25. An acoustic ceiling tile according to to claim 13 wherein said
body exhibits a step shaped edge for structural grid engagement
permitting body surface orientation below said grid to form said
substantially continuous smoothly flowing surface curvature between
bodies adjacently supported in said grid.
Description
FIELD OF THE INVENTION
This invention relates to an improved acoustic ceiling tile system.
More particularly, it relates to an acoustic ceiling tile system
wherein the individual tiles are contoured in three dimensions in
order to disperse sound energy over the entire audible range while
absorbing energy in the short and medium wavelength portions of the
range.
BACKGROUND OF THE INVENTION
The ceiling is the most important surface in a room for the control
of sound. If the ceiling is a hard, sound-reflecting material such
as wood, plaster or concrete, sounds will spread throughout the
room with little or no reduction; and noise levels will build
up.
To minimize such build-up, it is common practice to make ceilings
of sound absorbing material such as acoustical tiles. Such tiles
are typically flat squares of porous material dimensioned to fit
within the openings of a standard suspended ceiling structural
grid. Because of their porous nature, the tiles are particularly
effective for trapping and absorbing medium wavelength sound
between about 1 kilohertz and 2 kilohertz, a narrow band of the
audible sound spectrum.
While conventional planar acoustic ceiling systems work well in
limiting medium wavelengths of the audible range, they leave much
to be desired where there is substantial sound in the range between
4 kilohertz and 8 kilohertz and 100 hertz to 800 hertz. Such longer
wavelength sound, encountered in many office and industrial
applications, is not easily trapped or absorbed; and portions of it
penetrate the planar ceiling system while other portions reflect
from the ceiling in a coherent wavefront.
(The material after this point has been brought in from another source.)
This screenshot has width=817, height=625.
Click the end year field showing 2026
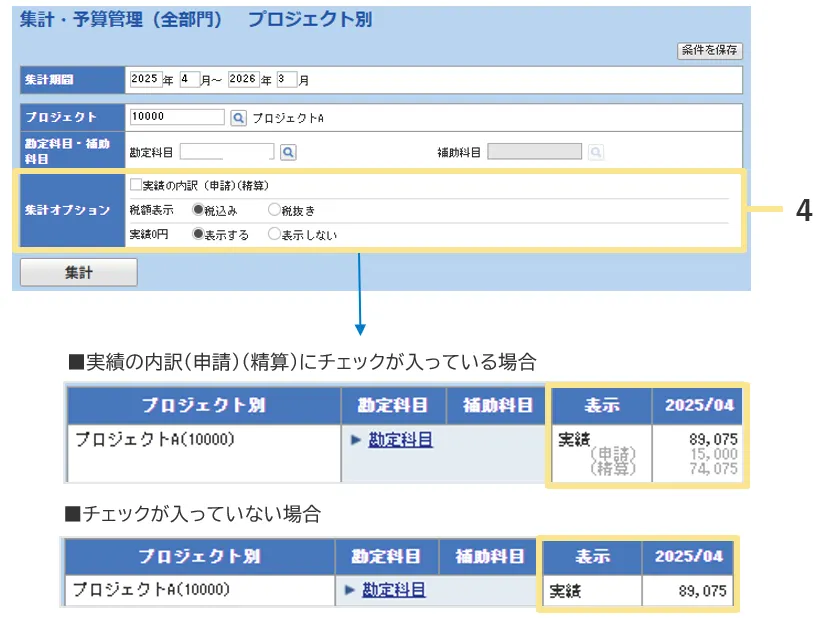click(243, 79)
Anechoic chambers have been designed with relatively complex
geometries for absorbing the full spectrum of sound (including
inaudible wavelengths). These systems, however, are not generally
suitable for economical manufacture, installation or use in
commercial applications; and they are not suitable for retrofit
into existing ceiling systems. Moreover, such totally
non-reflective acoustic surfaces would be undesirable in occupied
buildings.
SUMMARY OF THE INVENTION
In accordance with the invention, an acoustic ceiling tile system
is provided with individual tiles contoured in three dimensions in
order to disperse sound energy over the entire audible range of
human hearing while also absorbing energy from the short and medium
wavelength portions of the audible range. In a preferred embodiment
the individual tiles each comprise a peripheral flat portion of
size and shape for fitting into a standard suspended ceiling
structural grid and an interior convex portion, preferably in the
shape of sinusoidal curveloid, for dispersing sound.
BRIEF DESCRIPTION OF THE DRAWINGS
The nature, advantages and various additional features of the
invention will appear more fully upon consideration of the
illustrative embodiments now to be described in detail in
connection with the accompanying drawings.
In the drawings:
FIGS. 1 and 1a are simplified two-dimensional diagrams comparing
the effect on long wavelength sound of conventional ceiling systems
and ceiling systems according to the invention, respectively;
FIG. 2 illustrates a preferred three dimensional contoured ceiling
system in accordance with the invention;
FIGS. 3 and 3a are perspective and cross sectional views,
respectively, of a preferred sinusoidally contoured acoustic tile
for use in the embodiment of FIG. 2;
FIGS. 4 and 4a are perspective and cross sectional views of an
alternative spherical form of a contoured tile useful in the system
of FIG. 2; and
FIGS. 5 and 5a are views of an alternative pyramidal form of a
contoured tile useful in the system of FIG. 2.
For convenience of reference, the same reference numerals are used
to indicate the same structural features throughout the
drawings.
DETAILED DESCRIPTION OF THE DRAWINGS
A. Illustration of the Operative principles (FIGS. 1 and 1A)
Referring to the drawings, FIGS. 1 and 1a are simplified,
two-dimensional diagrams useful in explaining operative principles
of the invention.
FIG. 1 is a simplified illustration showing the effect of a
conventional planar ceiling system 10 comprised of conventional
acoustic tiles 11 on the incoming wavefront 12 of long wavelength
audible sound from a source 13. As can be seen, the reflected
wavefront 12 is substantially undisturbed.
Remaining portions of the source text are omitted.